→ Page excerpt
# General > Gardening >  Evergreen Privacy screening for the garden suggestions

## chonny

Hi i haven't a clue about what grows well in Caithness so I'm looking for advice on bushes basically, what ones look nice with flowers for bees, and attract birds into the garden, i like the idea of mixing different species around the perimeter so its not all the same.

----------


## pat

I would suggest Escallonia - it is pretty hardy, salt and wind tolerant, leaves are on it all year round but then flowers too.  Try some of the wild fushia - plenty of bees and wildlife with those two once they get established.

----------


## Anji

Since it's evergreen you're after, Escallonia Macrantha is probably best. The local fuchsia (Riccartonii) grows well but it isn't evergreen.

----------


## gardeninginagale

Can I come back to your original post? You want evergreen, and I totally agree with orger friends who have suggested Escallonia macrantha. But you also want diversity, and shrubs to attract bees birds and butterflies. You cannot have all your wishes granted  with a monoculture hedge. It has to be mixed, and it cannot be all evergreen. Escallonia macrantha, privet, Lonicera leydbourii (American honeysuckle), hardy fuchsia, golden elder, Blackthorn, Sea buckthorn, Buddleja, Ribes, Cornus? Please stick with a mixed hedge, much better for wildlife and more attractive to the human too. Some evergreen, some not. Keep an open mind.

----------


## Anji

I planted a mixed hedge (60 feet long) in a very windy spot about four years ago.  The only thing that didn't do well in it and had to be replaced was the Cornus.  Most successful were the Sea Buckthorn, Fuchsia, Cotoneaster, Escallonia and Weigela.  The hedge is now well established and popular with bees and birds alike.

----------


## gardeninginagale

Totally agree with everything Anji has recommended. Must add that I have several Cornus now up to eight feet or more, and I'm very exposed! But every location is different. The two golden rules are
1. Take advice from locals
2. Feel free to ignore their advice, and try whatever you like!

----------


## Scunner

Cornus is love!y, but needs to be kept in check.  I have !et mine grow and now will have to be seriously dealt with.

----------


## gardeninginagale

Whether variegated or green, best colour is in the winter stems. Always cut back hard.

----------


## chonny

Thanks for everyones replies, good info. I was planning on following my question up with more options to mix it up, more colours and more diversity but i wanted to test the waters first and keep it simple. I am an open minded person about almost everything. Does anyone have any experience with Ceanothus?

----------


## gardeninginagale

Ceanothus not hardy here, unless maybe you have a very sheltered south-facing wall. Would give it maybe 10% survival. Sorry. Work with the latitude and climate. Don't believe what you read in gardening books, most of which are published in the south-east of England. We are closer to Norway than we are to Kent. Never be afraid to try anything, though. If we don't try, we will never know. That's gardening.

→ Complete the following
A. For the hedge thread above, mark each statement as yes or no, and quote the exact words from the thread that decide it.
(i) Anji says the local fuchsia is not evergreen.
(ii) In Anji's mixed hedge, the Sea Buckthorn had to be replaced.
(iii) gardeninginagale gives Ceanothus about a 10% chance of surviving.
B. Carry on the hedge thread above, starting after its last post.
The lines after the hedge thread play no part in this work.

→ Provided data

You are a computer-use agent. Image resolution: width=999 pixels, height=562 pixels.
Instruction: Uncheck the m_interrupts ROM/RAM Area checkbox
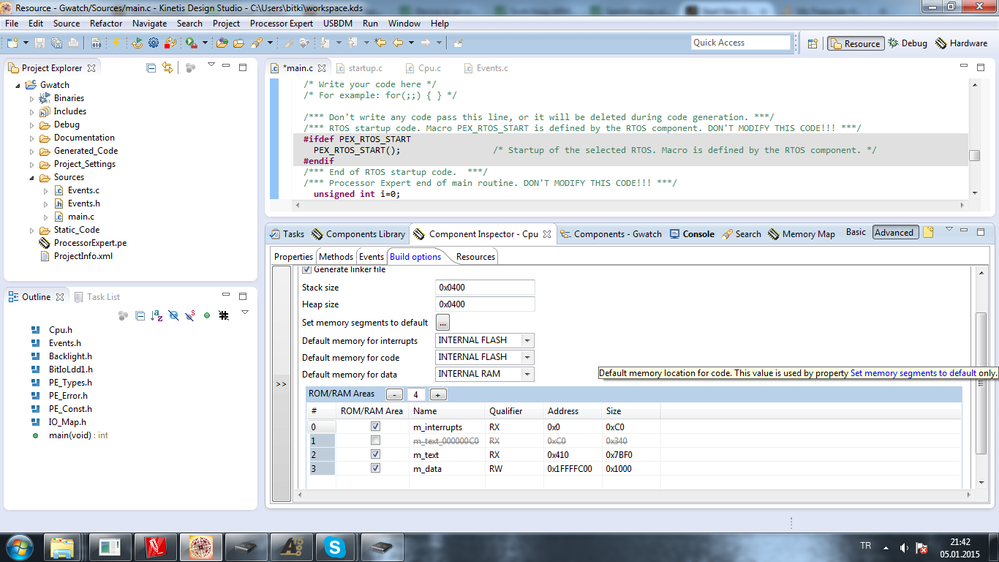click(375, 427)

→ Responses for each task
A.
(i) Yes: "The local fuchsia (Riccartonii) grows well but it isn't evergreen."
(ii) No: "The only thing that didn't do well in it and had to be replaced was the Cornus."
(iii) Yes: "Would give it maybe 10% survival."

B.
----------


## Scunner

Have tried ceonthus several times.   In shelter, but no luck,.  Gave up,which I don't often do, but really Is a waste.

----------


## gardeninginagale

Agree with Scunner. Ceanothus will not work this far north. Other than in a conservatory, which i don't have and few can afford. Keep your mind open. Choose plants appropriate to the climate and the place you are in. Don't fight nature, there will only be one winner. Adapt to your location, don't fight it. Many wonderful plants and shrubs thrive in Caithness. Embrace them. Build you garden around them.

----------


## chonny

Thanks for your experiences with the lovely looking Ceanothus. Where do you all get your plants from? Do you think that Homebase or the garden centre in Castletown will have the plants recommended in this thread?
How far away from the wall should i plant them, i have an old stone wall should i use plastic sheeting in the ground laid against the wall to stop roots from going through the wall because the garden is up higher than the grass on the other side which is about 4 feet lower?

----------


## gardeninginagale

I am not going to disrespect Homebase, but will simply point out that they do not sell locally grown plants. They are shipped in from down south and the continent. The local garden centres at Castletown and Shinval (Glengolly) are a better bet. There are also many small local growers with a presence on this forum, myself included. Trawl through previous posts here, and source plants from local growers. They will be hardy.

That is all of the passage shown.